A/N  In the first few chapters, there will be quite a few pov changes between Zachary and Olivia. Just that you won't get irritated. Now enjoy reading! (:






Olivia's POV

Five weeks have passed since Zachary left me. Five weeks full of crying. Five weeks full of heartbreak, despair, and repeated nightmares. Five weeks full of emptiness and lostness.

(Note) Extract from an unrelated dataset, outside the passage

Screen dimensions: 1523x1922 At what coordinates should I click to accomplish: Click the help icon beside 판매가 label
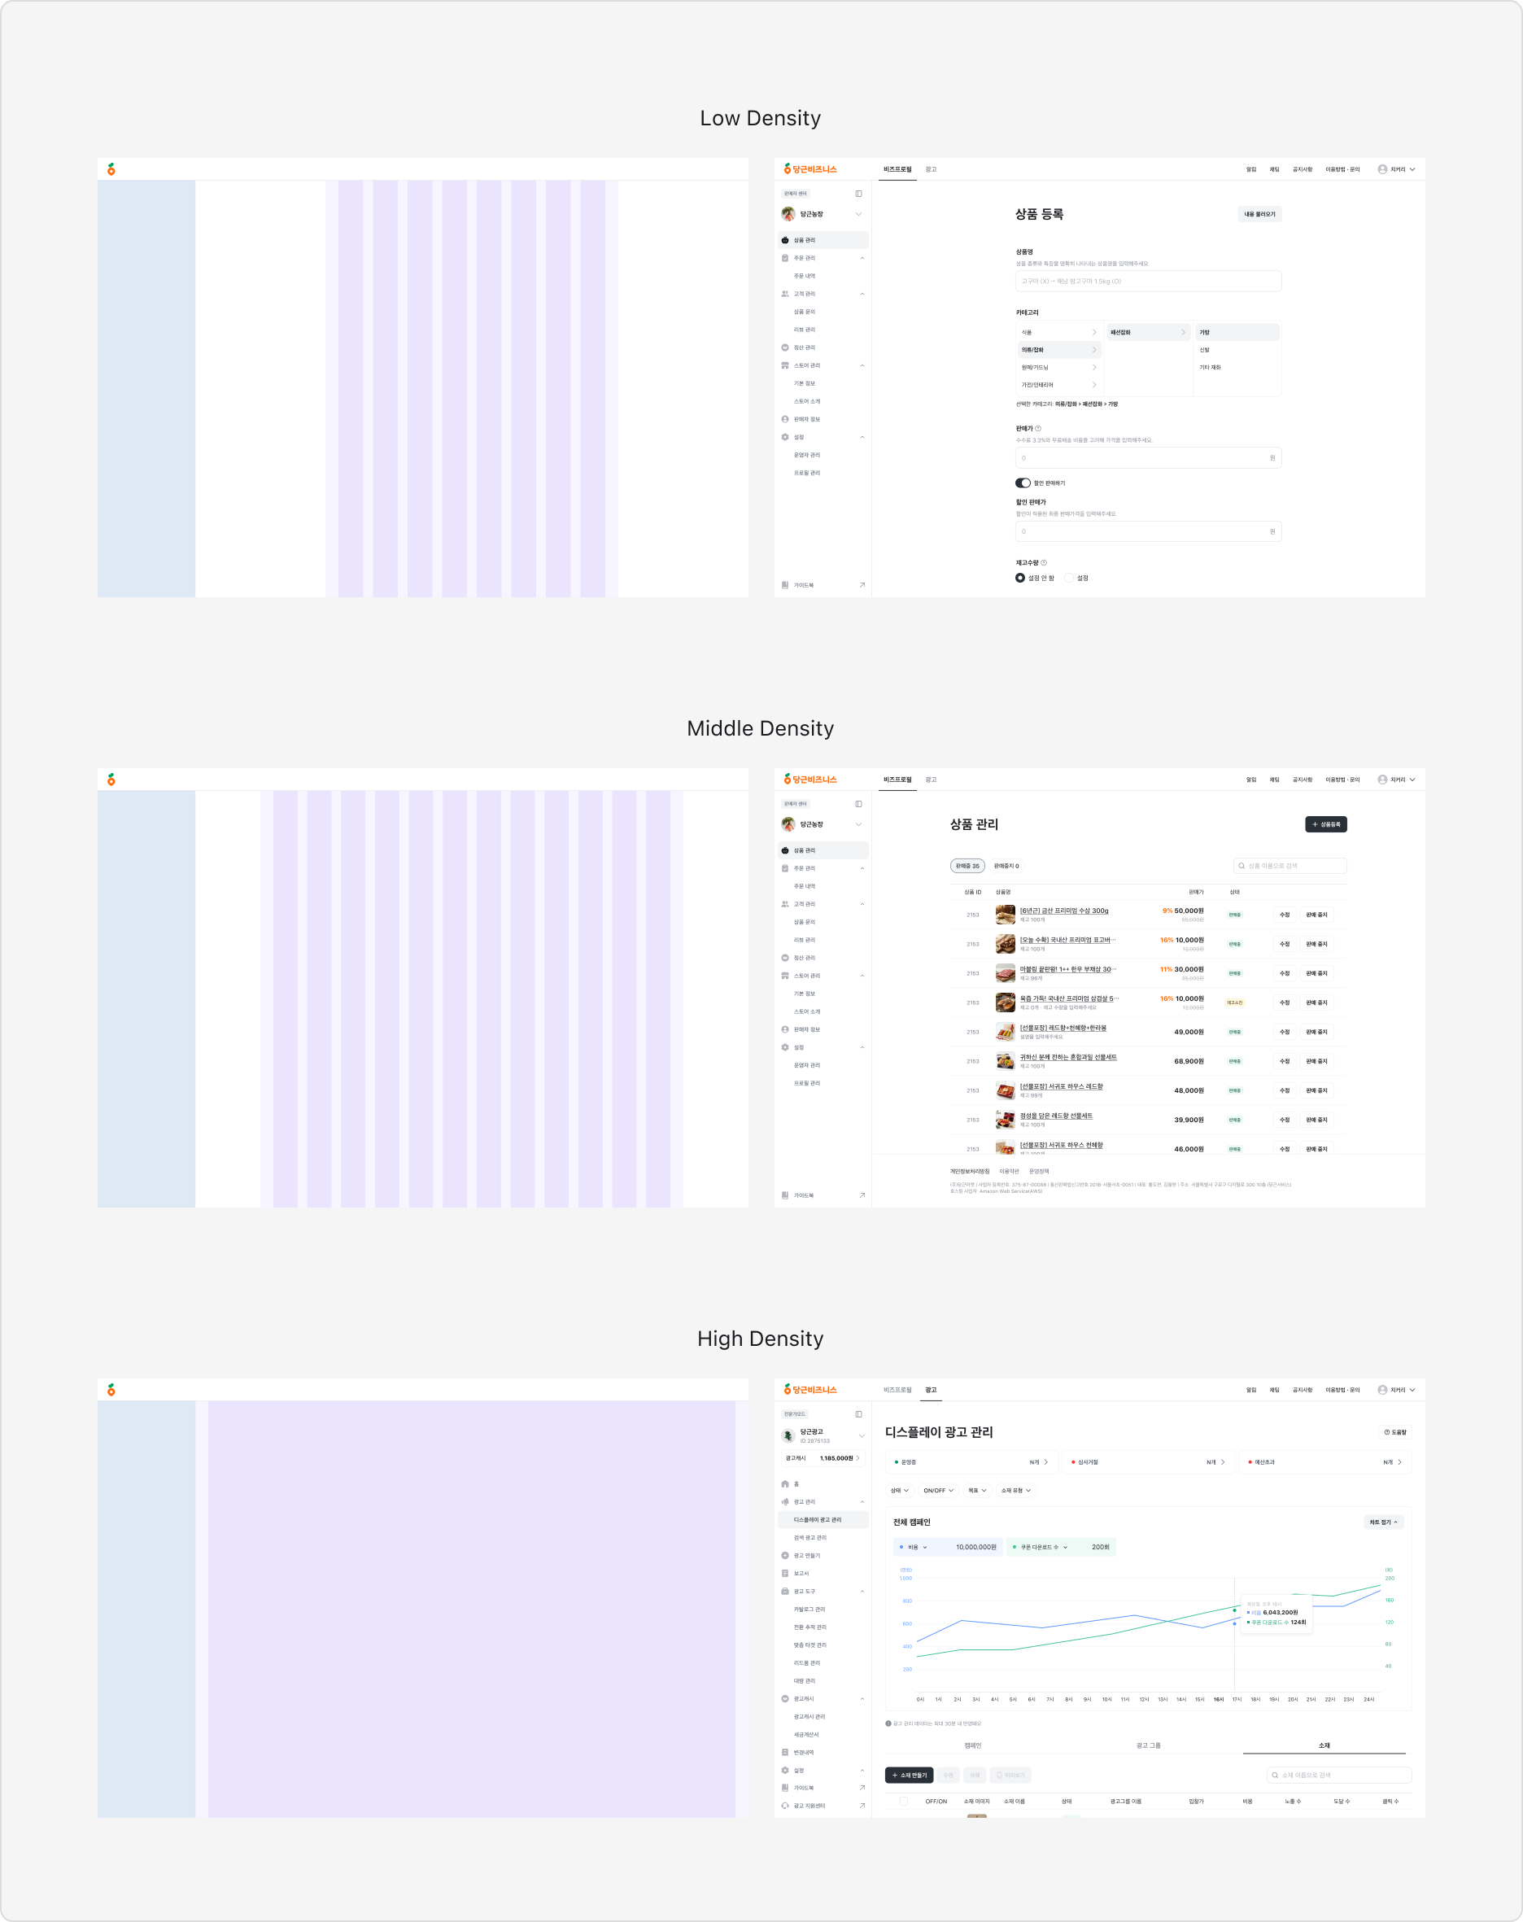pos(1038,429)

The day Zach walked out of my door because he couldn't deal with his guilt feelings towards me anymore, was the day I stopped going out. It was the day I stopped having a social life and cut myself off from the outerworld. I spent my days curled up on my sofa, wrapped up in my blanket binge watching my favorite series and movies. The only times I actually left the house, was for doing my groceries. God, people must have thought I'm homeless the way I looked, but honestly, I couldn't care less. All I want is everybody to leave me alone.

I haven't got a new job yet either. My savings from the few poker evenings with Zach were easily enough to get me through the past weeks, and I just didn't muster the strength to look for one. As Jack went to jail after the police had found many more bags filled with drugs in his house, Abigail had lost her job as well. She is helping Nora at the bar for now until she finds something else.

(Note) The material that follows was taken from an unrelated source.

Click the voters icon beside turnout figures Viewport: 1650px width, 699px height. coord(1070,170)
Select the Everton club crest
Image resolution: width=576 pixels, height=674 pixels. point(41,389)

My friends visited me a few times, but I always sent them away after a short time. The only urge I felt beside seeing Zach again was being alone. If there were no Zach who wanted to visit me, I wouldn't want to see anyone else. I lost all sense of time and I'm floating somewhere between horrible nightmares, an engulfing darkness, and numbness. I thought the pain would fade away once enough time has passed, you know, time will heal and all that. Bullshit! Time doesn't heal and I feel as lost as on day one. Even worse, to be honest.


***

A loud knock pulls me out of my comatose sleep.

"Olivia, open the door! Now!" I sigh as I hear Abbey's insisting voice, and heave myself up from the sofa.

As if in slow motion, I shuffle to the door with my face deep in the hood of Zach's hoodie. He left it at my place and since the break-up I'm constantly wearing it alongside the few t-shirts I still have from him.

The moment I open the door, Abbey and Hailey rush in and look at me with both, empathy and determination at the same time.

"What's up?" I ask them with a forced smile.

"Livie, we love you and accept your wish for privacy and understand that you need time to heal, but we also think you have to start coming out of your cave again," Hailey says with a worried frown.

"It's been five weeks, love!" Abbey tilts her head and eyes me from head to toe. "I'm sorry, but you look like shit. And you aren't seriously still wearing his hoodie, right?" She sighs and removes the hood from my head. "We must put an end to that state of self-pity, my heart."

I look at my demanding friends and cross my arms.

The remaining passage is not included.